Depolymerization experiments. A–E: Microtubule depolymerization. Microtubule expression in untreated cells (A) and cells treated with colcemid (B). Colcemid-treated cells stained for nephrin (C), actin (D), and merged images (E), showing maintenance of filamentous nephrin and actin staining in cytoplasm, and markedly disrupted nephrin patterning in perinuclear region (arrow). F–S: Actin depolymerization using cytochalasin. Differentiated podocytes, confocal imaging, showing plane sections at the same level.
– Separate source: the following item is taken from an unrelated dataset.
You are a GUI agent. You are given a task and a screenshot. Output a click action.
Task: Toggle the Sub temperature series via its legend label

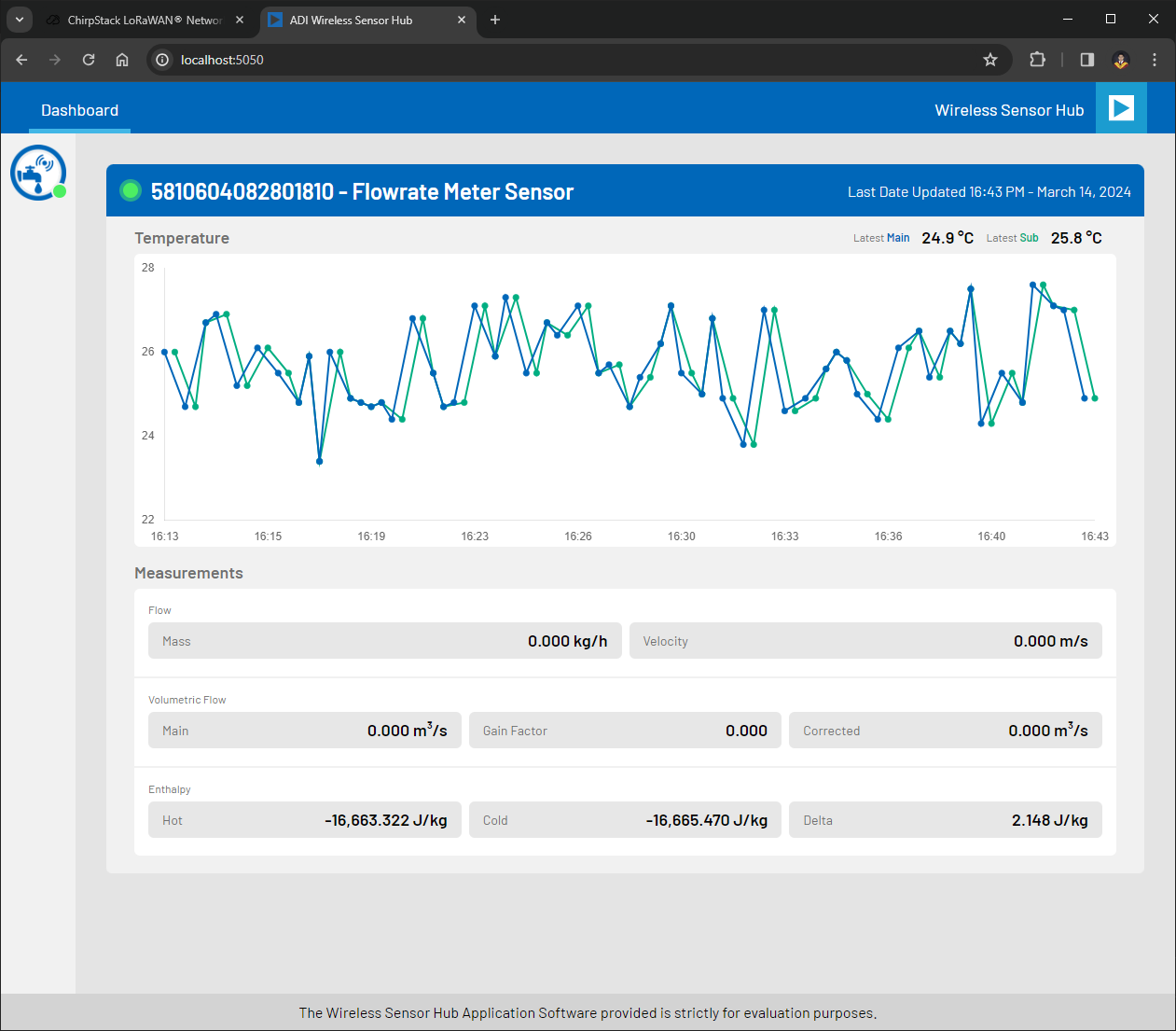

Immunostaining for nephrin (F), actin (G), and merged image (H) shows granular redistribution of both, which co-localizes in the cell cytoplasm. I–K: Cross-sectional confocal images, showing nephrin (I) and actin (J) at cell surface in untreated cell, and actin depolymerized cell (K) double-stained for actin and nephrin, with both colors merged in intracellular granules. L–N: CD2AP cell distribution, cell surface distribution in normal cells (L), changing to granular cytoplasmic location after cytochalasin (M). N: Co-localization of disrupted granular CD2AP (green) with actin (red). O–Q: Podocin disruption by cytochalasin. Granular cytoplasmic redistribution (O), corresponding to nephrin redistribution (P), and demonstrating co-localization on the merged image (Q). ZO-1 cell junction distribution in normal cells (R), and disruption to submembranous location after cytochalasin treatment (S). Original magnifications, × 40 (A–E); ×63 (O to Q).